La caratteristica principale della microspia GSM è, come si può facilmente intuire, la tecnologia GSM su cui si basa. Si tratta della stessa tecnologia utilizzata per le comunicazioni tra telefoni cellulari e il suo grande vantaggio, oltre alla diffusione capillare della sua rete, è quello di garantire un ottimo audio (in formato digitale) anche a enormi distanze. Altro vantaggio offerto dall’uso di una microspia GSM è il fatto che non è necessario servirsi del ricevitore esterno tipico delle “classiche” microspie audio. La microspia GSM infatti è costituita da una semplice “scatola” (le dimensioni possono variare a seconda dei modelli ma non sono mai eccessive) con un cavo per l’alimentazione (se previsto per il modello) e uno collegato al microfono. Per l’ascolto di ciò che viene intercettato non è necessario il ricevitore, ma sarà sufficiente effettuare una chiamata dal proprio cellulare al numero della sim inserita all’interno della microspia GSM.

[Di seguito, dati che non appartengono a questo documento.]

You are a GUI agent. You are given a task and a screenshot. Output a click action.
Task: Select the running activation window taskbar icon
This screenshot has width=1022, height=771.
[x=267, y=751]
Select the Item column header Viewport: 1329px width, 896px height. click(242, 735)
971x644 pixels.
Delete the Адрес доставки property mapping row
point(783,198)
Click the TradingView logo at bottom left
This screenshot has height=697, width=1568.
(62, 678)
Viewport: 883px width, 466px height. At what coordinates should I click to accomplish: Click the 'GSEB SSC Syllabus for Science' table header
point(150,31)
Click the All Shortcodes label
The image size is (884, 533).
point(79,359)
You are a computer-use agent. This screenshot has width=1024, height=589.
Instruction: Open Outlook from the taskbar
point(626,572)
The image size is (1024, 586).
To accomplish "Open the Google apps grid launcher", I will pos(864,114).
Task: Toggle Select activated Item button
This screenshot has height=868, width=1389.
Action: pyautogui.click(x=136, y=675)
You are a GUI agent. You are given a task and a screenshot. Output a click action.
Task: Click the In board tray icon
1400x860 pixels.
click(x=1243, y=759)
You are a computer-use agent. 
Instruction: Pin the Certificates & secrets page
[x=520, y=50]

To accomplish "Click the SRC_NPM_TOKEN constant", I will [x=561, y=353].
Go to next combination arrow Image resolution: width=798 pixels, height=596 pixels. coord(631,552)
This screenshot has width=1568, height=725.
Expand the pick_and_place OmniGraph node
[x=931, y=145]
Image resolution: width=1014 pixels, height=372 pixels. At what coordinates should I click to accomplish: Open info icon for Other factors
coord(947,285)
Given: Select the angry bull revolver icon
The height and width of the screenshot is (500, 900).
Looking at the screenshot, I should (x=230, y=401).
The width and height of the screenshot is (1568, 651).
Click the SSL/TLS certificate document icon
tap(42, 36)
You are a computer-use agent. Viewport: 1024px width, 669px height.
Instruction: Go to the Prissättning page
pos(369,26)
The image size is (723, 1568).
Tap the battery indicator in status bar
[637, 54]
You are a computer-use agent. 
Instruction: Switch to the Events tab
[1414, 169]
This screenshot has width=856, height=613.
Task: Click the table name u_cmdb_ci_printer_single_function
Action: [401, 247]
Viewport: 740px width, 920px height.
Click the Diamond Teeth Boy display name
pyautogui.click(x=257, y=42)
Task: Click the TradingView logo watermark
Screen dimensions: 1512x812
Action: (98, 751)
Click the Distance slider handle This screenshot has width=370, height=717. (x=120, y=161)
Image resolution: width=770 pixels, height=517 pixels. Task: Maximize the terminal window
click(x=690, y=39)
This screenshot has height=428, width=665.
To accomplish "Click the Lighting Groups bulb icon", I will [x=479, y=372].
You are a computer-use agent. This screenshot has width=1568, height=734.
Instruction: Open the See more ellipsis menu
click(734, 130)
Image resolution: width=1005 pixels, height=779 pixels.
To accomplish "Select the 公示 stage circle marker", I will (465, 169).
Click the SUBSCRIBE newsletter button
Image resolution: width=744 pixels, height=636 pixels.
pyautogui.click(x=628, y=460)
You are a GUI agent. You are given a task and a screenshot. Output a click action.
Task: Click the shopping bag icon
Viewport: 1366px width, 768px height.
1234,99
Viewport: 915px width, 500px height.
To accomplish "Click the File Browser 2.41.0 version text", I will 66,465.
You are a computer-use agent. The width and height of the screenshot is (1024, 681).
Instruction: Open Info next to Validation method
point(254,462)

Microspia GSM: opzioni disponibili

Naturalmente non tutte le microspie GSM sono uguali. Ne esistono diversi modelli ognuno dei quali può includere varie opzioni. Esistono, ad esempio, microspie fornite solo di batterie mobili ed altre che, invece, consentono anche il collegamento alla presa della corrente (ovviamente quando ciò non ne pregiudichi il “nascondiglio”). Alcune microspie possono essere programmate in modo che non sia necessario chiamarle per ascoltare le conversazioni: saranno loro a chiamare un numero prestabilito nel momento in cui registrano dei rumori nell’ambiente. È possibile addirittura ordinare alla propria cimice di mettersi in modalità “antibonifica” per impedire appunto ai rilevatori di scoprire la loro presenza. Tutti questi comandi, per alcuni modelli, possono essere impartiti senza neanche toccare il dispositivo: sarà sufficiente infatti inviare un sms alla sim inserita al suo interno.

Come evitare di essere intercettati

Per i meno esperti scoprire di essere intercettati può essere davvero arduo. È quasi impossibile ormai individuare una microspia attraverso una semplice ricerca approfondita. Una soluzione per evitare di essere spiati potrebbe essere quella di procurarsi un rilevatore di microspie. In commercio ne esistono molti modelli, adatti alle varie esigenze, ma è necessario sapere che tipo di microspia si cerca per non rischiare di acquistare un tipo di rilevatore inutile per il nostro particolare caso. Per essere assolutamente certi che gli ambienti che si frequentano non siano sotto controllo il modo più sicuro resta, comunque, quello di richiedere una bonifica dalle micropsie a un’agenzia investigativa specializzata nel settore.

P&P Investigazioni non si serve di microspie GSM per lo svolgimento delle proprie indagini, nel pieno rispetto della normativa italiana.